● Written task: Reproduce the following items word for word, including every line of each one.

Stored dataset items

--

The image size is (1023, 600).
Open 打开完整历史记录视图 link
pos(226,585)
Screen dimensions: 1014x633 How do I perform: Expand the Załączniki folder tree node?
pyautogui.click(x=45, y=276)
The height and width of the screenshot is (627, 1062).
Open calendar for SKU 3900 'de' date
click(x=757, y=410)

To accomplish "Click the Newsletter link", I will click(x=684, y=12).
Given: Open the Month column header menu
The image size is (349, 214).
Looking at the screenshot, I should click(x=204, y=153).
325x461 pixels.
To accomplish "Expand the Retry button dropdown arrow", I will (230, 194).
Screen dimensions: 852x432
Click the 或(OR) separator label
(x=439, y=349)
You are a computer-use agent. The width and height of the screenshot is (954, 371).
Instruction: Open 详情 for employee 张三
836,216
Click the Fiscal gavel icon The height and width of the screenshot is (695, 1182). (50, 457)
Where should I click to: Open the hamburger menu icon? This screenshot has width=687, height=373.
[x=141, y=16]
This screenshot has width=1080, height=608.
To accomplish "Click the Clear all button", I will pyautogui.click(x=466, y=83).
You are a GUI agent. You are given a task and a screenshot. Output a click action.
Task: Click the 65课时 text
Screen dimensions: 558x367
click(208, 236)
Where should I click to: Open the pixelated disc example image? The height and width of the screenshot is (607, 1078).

--

● Task response:
The image size is (1023, 600).
Open 打开完整历史记录视图 link
pos(226,585)
Screen dimensions: 1014x633 How do I perform: Expand the Załączniki folder tree node?
pyautogui.click(x=45, y=276)
The height and width of the screenshot is (627, 1062).
Open calendar for SKU 3900 'de' date
click(x=757, y=410)

To accomplish "Click the Newsletter link", I will click(x=684, y=12).
Given: Open the Month column header menu
The image size is (349, 214).
Looking at the screenshot, I should click(x=204, y=153).
325x461 pixels.
To accomplish "Expand the Retry button dropdown arrow", I will (230, 194).
Screen dimensions: 852x432
Click the 或(OR) separator label
(x=439, y=349)
You are a computer-use agent. The width and height of the screenshot is (954, 371).
Instruction: Open 详情 for employee 张三
836,216
Click the Fiscal gavel icon The height and width of the screenshot is (695, 1182). (50, 457)
Where should I click to: Open the hamburger menu icon? This screenshot has width=687, height=373.
[x=141, y=16]
This screenshot has width=1080, height=608.
To accomplish "Click the Clear all button", I will pyautogui.click(x=466, y=83).
You are a GUI agent. You are given a task and a screenshot. Output a click action.
Task: Click the 65课时 text
Screen dimensions: 558x367
click(208, 236)
Where should I click to: Open the pixelated disc example image? The height and width of the screenshot is (607, 1078).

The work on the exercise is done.